### SOURCE DOCUMENT
Fact Check

Norman Thomas on Socialism

"The American people will never knowingly adopt socialism. But, under the name of 'liberalism,' they will adopt every fragment of the socialist program."

Published Sept. 26, 2009

Claim:
Norman Thomas once said that America would eventually unknowingly adopt socialism "under the name of 'liberalism.'"

A quote commonly attributed to American socialist Norman Mattoon Thomas, that America would eventually and unknowingly adopt socialism "under the name of 'liberalism,'" is often cited in U.S. political debates. It gained renewed currency beginning in late 2008, in conjunction with the presidential candidacy of Barack Obama (whom political opponents labeled a "socialist") and his subsequent efforts in mid-2009 to enact health care reform in the U.S. (characterized by critics as "socialized medicine"):

Norman Mattoon Thomas (November 20, 1884 - December 19, 1968) was a leading American socialist, pacifist, and six-time presidential candidate for the Socialist Party of America. Norman Thomas said this in a 1944 speech: "The American people will never knowingly adopt socialism. But, under the name of 'liberalism,' they will adopt every fragment of the socialist program, until one day America will be a socialist nation, without knowing how it happened." He went on to say: "I no longer need to run as a Presidential Candidate for the Socialist Party. The Democratic Party has adopted our platform."

### WHAT TO WORK ON
Render the following sentence from the fact check on Norman Thomas into Spanish: "Norman Mattoon Thomas (November 20, 1884 - December 19, 1968) was a leading American socialist, pacifist, and six-time presidential candidate for the Socialist Party of America."

### Stored items

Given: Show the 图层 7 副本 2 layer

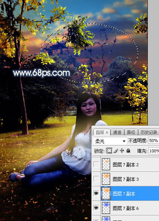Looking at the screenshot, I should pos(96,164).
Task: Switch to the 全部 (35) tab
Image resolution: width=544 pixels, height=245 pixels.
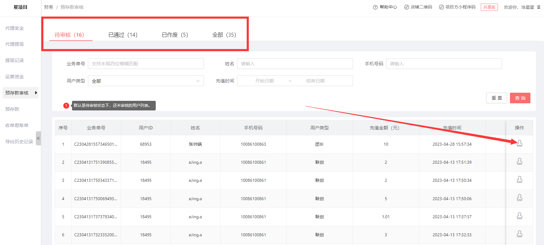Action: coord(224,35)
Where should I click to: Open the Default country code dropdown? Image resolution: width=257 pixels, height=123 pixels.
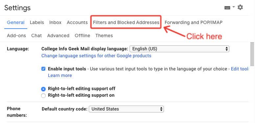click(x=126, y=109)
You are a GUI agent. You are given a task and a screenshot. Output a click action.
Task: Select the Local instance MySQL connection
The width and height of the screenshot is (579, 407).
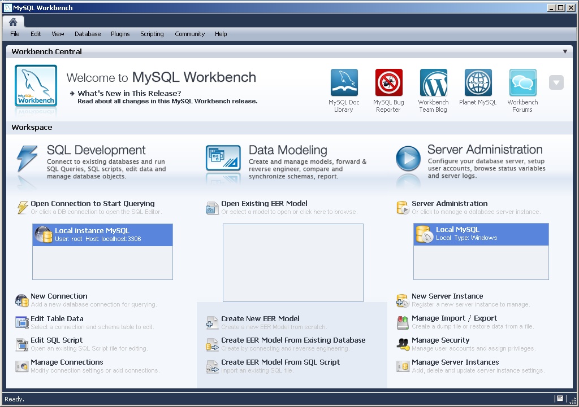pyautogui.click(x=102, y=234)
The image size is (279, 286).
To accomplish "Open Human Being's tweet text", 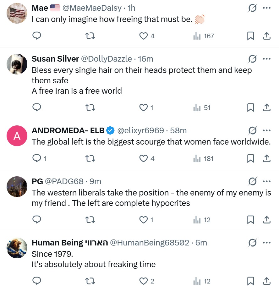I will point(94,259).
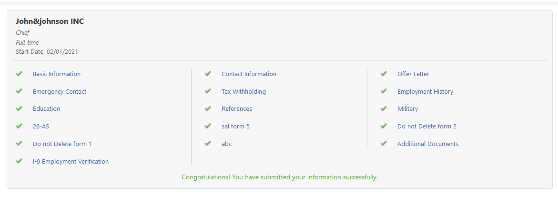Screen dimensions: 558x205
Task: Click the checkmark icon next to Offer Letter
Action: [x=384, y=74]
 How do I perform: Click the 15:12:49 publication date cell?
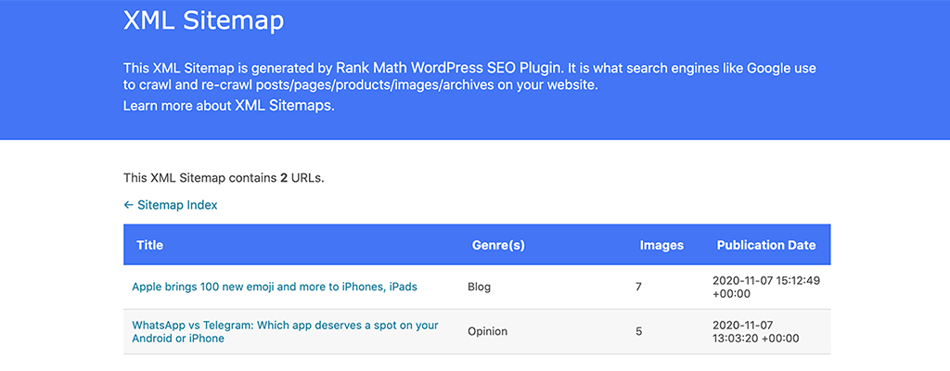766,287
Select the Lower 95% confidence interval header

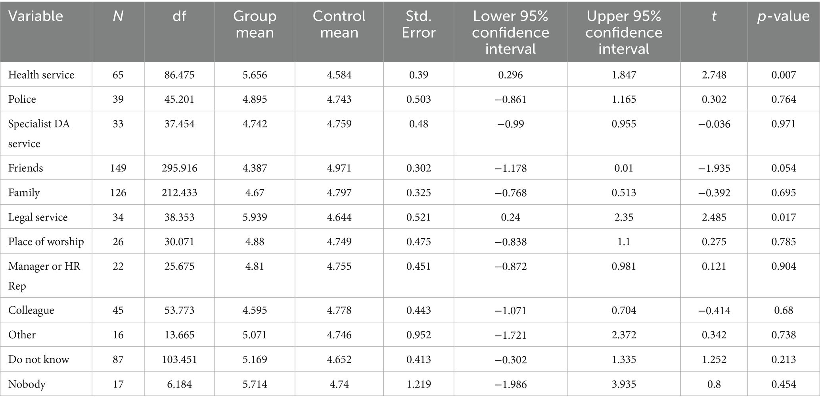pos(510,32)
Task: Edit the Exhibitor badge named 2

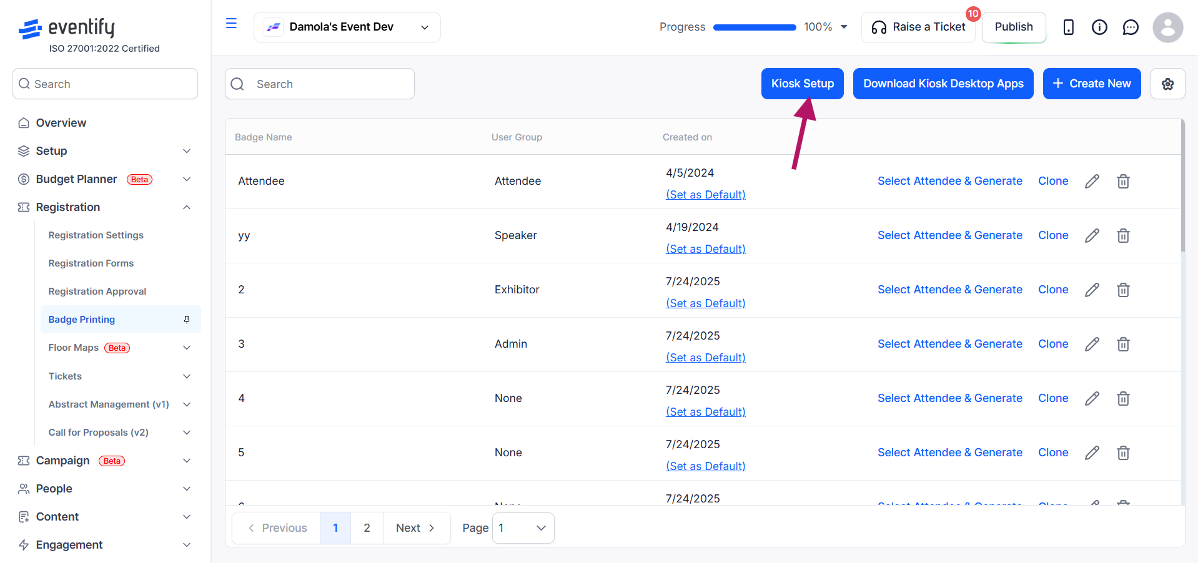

### ANSWER SECTION
Norman Mattoon Thomas (20 de noviembre de 1884 - 19 de diciembre de 1968) fue un destacado socialista y pacifista estadounidense, y seis veces candidato presidencial del Partido Socialista de América.